• **Listed records**
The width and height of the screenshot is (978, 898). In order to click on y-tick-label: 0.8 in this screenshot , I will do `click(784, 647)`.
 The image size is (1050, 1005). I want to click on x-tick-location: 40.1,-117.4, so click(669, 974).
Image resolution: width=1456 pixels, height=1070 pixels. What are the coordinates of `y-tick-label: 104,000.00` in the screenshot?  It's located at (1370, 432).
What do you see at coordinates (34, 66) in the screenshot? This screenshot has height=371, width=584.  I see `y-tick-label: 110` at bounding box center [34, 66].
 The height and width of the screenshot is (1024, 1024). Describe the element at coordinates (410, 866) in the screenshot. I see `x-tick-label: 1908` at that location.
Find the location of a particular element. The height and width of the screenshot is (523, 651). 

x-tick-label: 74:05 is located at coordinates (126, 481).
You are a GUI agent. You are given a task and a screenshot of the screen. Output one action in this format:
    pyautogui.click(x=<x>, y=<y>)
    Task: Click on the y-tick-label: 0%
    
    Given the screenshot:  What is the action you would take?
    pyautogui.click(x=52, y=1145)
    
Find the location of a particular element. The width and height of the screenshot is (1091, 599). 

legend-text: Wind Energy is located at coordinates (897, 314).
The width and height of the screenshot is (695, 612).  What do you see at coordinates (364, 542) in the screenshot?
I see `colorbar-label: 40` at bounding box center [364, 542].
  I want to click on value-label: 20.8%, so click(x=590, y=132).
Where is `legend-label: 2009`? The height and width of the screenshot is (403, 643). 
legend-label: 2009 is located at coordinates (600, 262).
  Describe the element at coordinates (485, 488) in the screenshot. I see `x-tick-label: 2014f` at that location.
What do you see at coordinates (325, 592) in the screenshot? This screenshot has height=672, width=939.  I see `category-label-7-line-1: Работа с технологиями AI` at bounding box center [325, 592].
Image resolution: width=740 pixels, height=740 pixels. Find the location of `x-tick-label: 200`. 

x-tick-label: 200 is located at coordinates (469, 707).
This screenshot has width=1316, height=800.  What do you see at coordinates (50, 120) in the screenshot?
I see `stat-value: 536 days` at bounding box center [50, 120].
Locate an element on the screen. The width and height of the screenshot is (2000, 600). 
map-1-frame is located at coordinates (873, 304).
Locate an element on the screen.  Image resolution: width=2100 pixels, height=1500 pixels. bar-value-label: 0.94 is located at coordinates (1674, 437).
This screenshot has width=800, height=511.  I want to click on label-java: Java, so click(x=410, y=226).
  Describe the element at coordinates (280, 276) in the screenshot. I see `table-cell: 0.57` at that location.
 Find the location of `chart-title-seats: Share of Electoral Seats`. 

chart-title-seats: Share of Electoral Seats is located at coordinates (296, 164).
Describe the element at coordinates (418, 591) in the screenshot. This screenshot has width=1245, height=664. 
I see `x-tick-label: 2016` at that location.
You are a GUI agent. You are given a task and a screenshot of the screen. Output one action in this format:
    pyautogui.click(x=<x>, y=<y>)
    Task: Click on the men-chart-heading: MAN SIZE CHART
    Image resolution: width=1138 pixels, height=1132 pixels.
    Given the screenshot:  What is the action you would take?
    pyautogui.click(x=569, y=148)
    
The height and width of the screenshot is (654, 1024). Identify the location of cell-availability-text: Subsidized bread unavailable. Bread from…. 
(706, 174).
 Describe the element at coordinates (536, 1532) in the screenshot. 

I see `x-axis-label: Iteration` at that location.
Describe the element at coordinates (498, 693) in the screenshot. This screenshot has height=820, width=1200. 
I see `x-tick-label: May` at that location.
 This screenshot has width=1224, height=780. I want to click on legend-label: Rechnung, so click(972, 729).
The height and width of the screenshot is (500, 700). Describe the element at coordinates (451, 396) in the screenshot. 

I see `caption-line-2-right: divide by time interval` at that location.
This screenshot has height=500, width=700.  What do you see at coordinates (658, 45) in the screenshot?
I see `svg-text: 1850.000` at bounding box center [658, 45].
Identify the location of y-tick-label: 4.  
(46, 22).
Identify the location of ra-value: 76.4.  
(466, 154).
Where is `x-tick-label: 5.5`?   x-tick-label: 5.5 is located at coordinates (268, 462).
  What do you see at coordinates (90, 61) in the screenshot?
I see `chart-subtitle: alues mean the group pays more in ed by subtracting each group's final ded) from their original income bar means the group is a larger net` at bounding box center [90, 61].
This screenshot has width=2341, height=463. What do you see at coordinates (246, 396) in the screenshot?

• **Exercise aim**
Please change "Identify the location of" to "Find the position of" in the records between the lines holding "Describe the element at coordinates (536, 1532)" and "(466, 154).", inclusive. Give back only those lines, with nothing else altered.

• **Response area**
 Describe the element at coordinates (536, 1532) in the screenshot. 

I see `x-axis-label: Iteration` at that location.
Describe the element at coordinates (498, 693) in the screenshot. This screenshot has height=820, width=1200. 
I see `x-tick-label: May` at that location.
 This screenshot has width=1224, height=780. I want to click on legend-label: Rechnung, so click(972, 729).
The height and width of the screenshot is (500, 700). Describe the element at coordinates (451, 396) in the screenshot. 

I see `caption-line-2-right: divide by time interval` at that location.
This screenshot has height=500, width=700.  What do you see at coordinates (658, 45) in the screenshot?
I see `svg-text: 1850.000` at bounding box center [658, 45].
Find the position of y-tick-label: 4.  
(46, 22).
Find the position of ra-value: 76.4.  
(466, 154).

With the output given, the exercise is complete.